[Reading text]:
CORE was launching a voter registration drive in North Florida, and I was named project director. I wanted to base my headquarters in Gadsden County, where the majority of the population was Negro. After years away from the county of my birth, I was finally back home in Gadsden County, but I did not receive a very warm welcome when I returned, even from blood relatives and some people who had known me since I was a child. By then, after reading my name in the newspapers since 1960, many people were afraid to be seen talking to me. When I asked them about providing me with housing or office space for the voting project, they said absolutely not. No one wanted to be associated with me.
In the beginning, the only person who reached out to me was a former elementary-school teacher, Mrs. Dorothy Chandler Jones. Mrs. Jones, who was still teaching in 1963, also ran a grocery store on the property beside her well-kept house in St. Hebron, outside of Quincy. Mrs. Jones had been a friend of Mother’s for years. She was raising her fourteen-year-old daughter, Mary Lee, alone after her husband’s death. She divided her time between being a mother, teaching, her church activities, and keeping alive the tradition of Community Grocery, the tiny grocery store her husband had opened in the 1950s. I knew Mrs. Jones’s home very well because Mother had sent me to her house for piano lessons when I was young. She had a large property, an acre or more, and I can still see myself climbing the steps to her house, my hair in ribbons, wearing my neatest dress, with little ankle socks. She spanked my hands whenever I hit the wrong note, although I rarely gave her reason to. Those days felt very far away by 1963.
When I came back to Mrs. Jones’s house to tell her what I needed, she invited me right inside. I sat at her kitchen table with a man she’d invited to meet me, Rev. D. H. Jamison, who first provided the contact names in several counties of the ministers and community leaders who would be crucial to help initiate a massive voter education drive in North Florida, people like Rev. James Crutcher in Quincy and Mr. E. K. Bass in Suwannee County. I can’t express what a godsend Mrs. Jones was at that time. She let me sleep at her house, giving up her own master bedroom and bathroom to make me comfortable. She also allowed me to bring my dogs, Scout and Freedom, to stay in her backyard. I will never forget that kindness and bravery.

[Given data]:
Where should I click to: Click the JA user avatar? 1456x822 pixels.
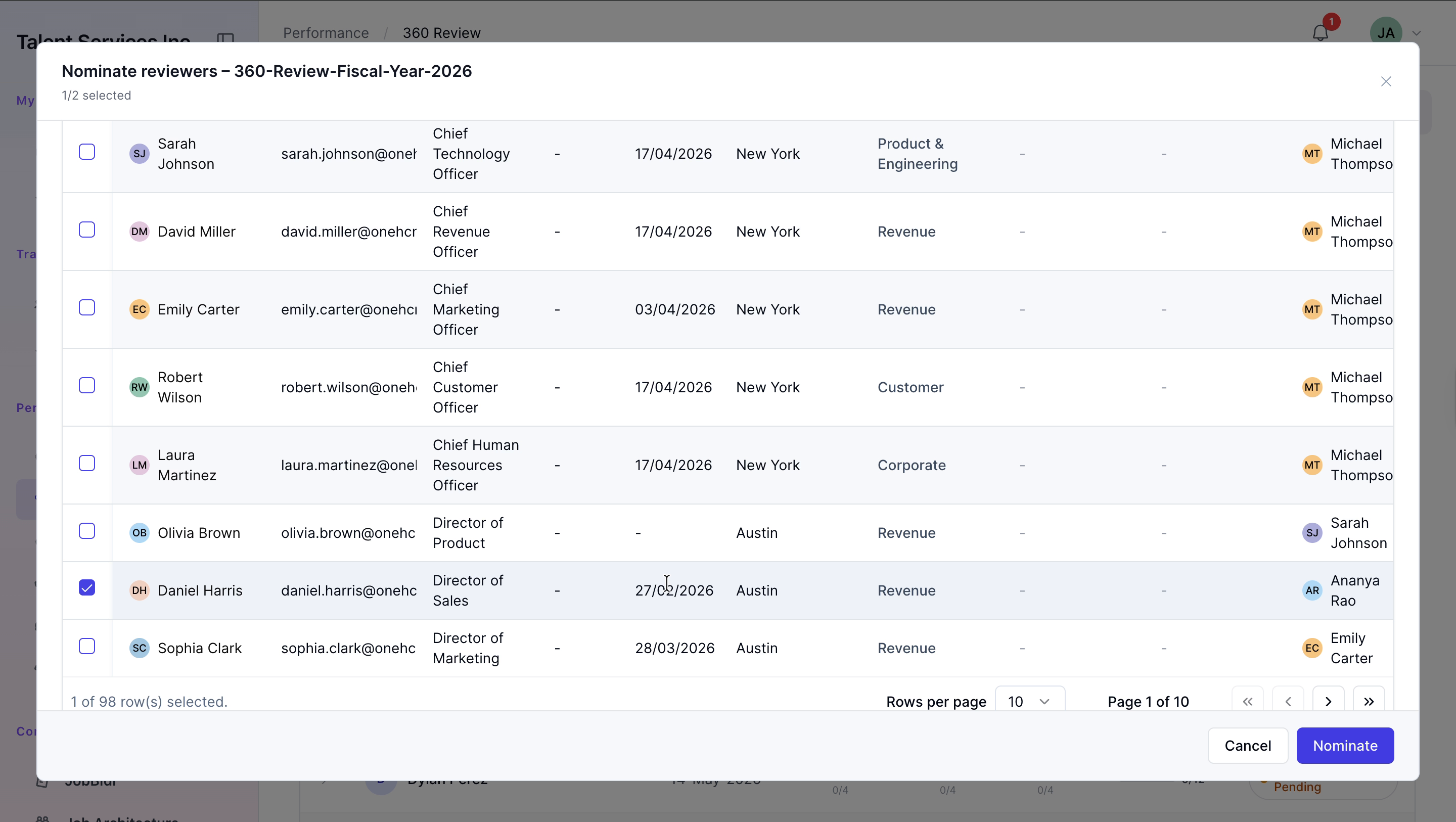tap(1385, 33)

[Required work]:
A. In the passage about the voter registration drive, what were the names of the two dogs that stayed in Mrs. Jones's backyard?
B. Shorten the paragraph of the voter registration passage that begins "In the beginning, the only person" into a bulleted list that keeps its main facts.
C. Go on with the passage about the voter registration drive, picking up right after its final sentence.

[Responses to the exercise]:
A. Scout and Freedom.

B.
- At first, the only person who reached out was Mrs. Dorothy Chandler Jones, a former elementary-school teacher.
- She was still teaching in 1963 and ran a grocery store next to her house in St. Hebron, outside of Quincy.
- She had been a friend of Mother's for years.
- After her husband's death, she raised her fourteen-year-old daughter, Mary Lee, alone.
- She split her time among motherhood, teaching, church activities, and keeping Community Grocery going, the tiny store her husband had opened in the 1950s.
- Mother had sent me to her house for piano lessons as a child, so I knew her large property of an acre or more well.
- She spanked my hands when I hit a wrong note, though that rarely happened.
- By 1963, those days felt very far away.

C.
“Some of my neighbors talked to me and said, ‘What you trying to do? Get hurt?’ I said, ‘I’m just trying to make things better for everybody,’ ” Mrs. Jones recalled when I interviewed her at that same house more than thirty years later. (During a later interview with her when Tananarive was present, in 1996, Mrs. Jones was recovering from a stroke, speaking in a painstaking way, often frustrated when she could not express herself as clearly as she wanted. She was as tenacious about regaining her powers of speech as she has always been about everything else. As a young woman, she had worked in tobacco fields and taught school to put herself through college, attending classes only in the summers. It took her many, many years, but she finally got her degree. Likewise, in only a few short months since her stroke at the age of eighty, Mrs. Jones had worked hard enough to make herself understood.)
“Some of the neighbors would say, ‘Well, we’re getting on all right. We don’t need anybody coming here trying to start something.’ That’s what they’d say—start something,” Mrs. Jones said, still looking amazed at the silliness of her neighbors’ words. “I’d say, ‘We need to start something.’ ”1 True to that belief, Mrs. Jones later took part in a demonstration at Quincy’s Leaf Theater, standing outside in plain sight of everyone in the small town.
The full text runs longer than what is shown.